• _Source information_
--- START ---

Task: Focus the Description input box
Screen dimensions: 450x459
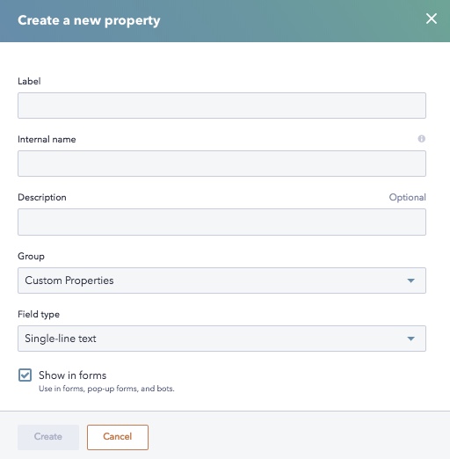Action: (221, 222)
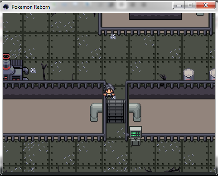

--- END ---
--- START ---

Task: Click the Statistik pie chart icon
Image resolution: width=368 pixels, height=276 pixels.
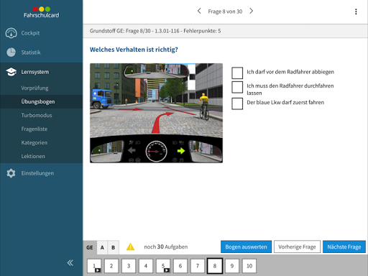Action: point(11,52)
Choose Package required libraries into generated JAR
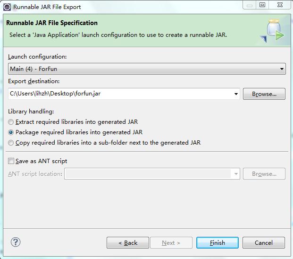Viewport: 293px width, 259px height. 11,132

--- END ---
--- START ---

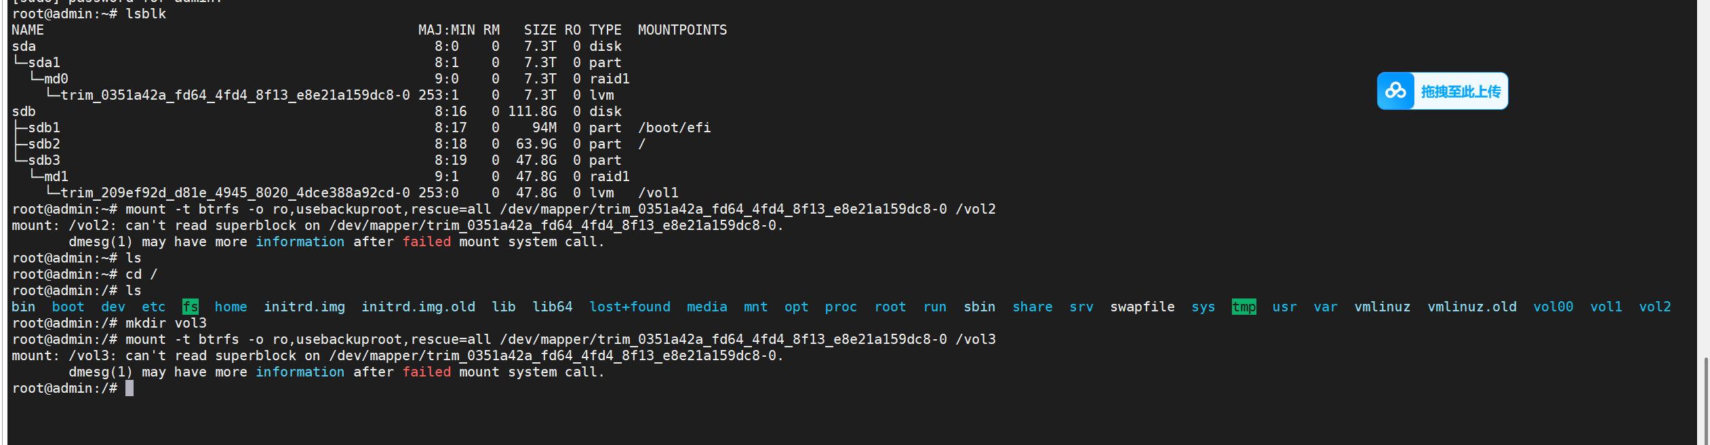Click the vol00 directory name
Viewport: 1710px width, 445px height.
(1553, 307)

--- END ---

• _Exercise goal_
Note each line of the entries that has "Task" in it, and copy those lines.

• _Completed exercise_
Task: Focus the Description input box
Task: Click the Statistik pie chart icon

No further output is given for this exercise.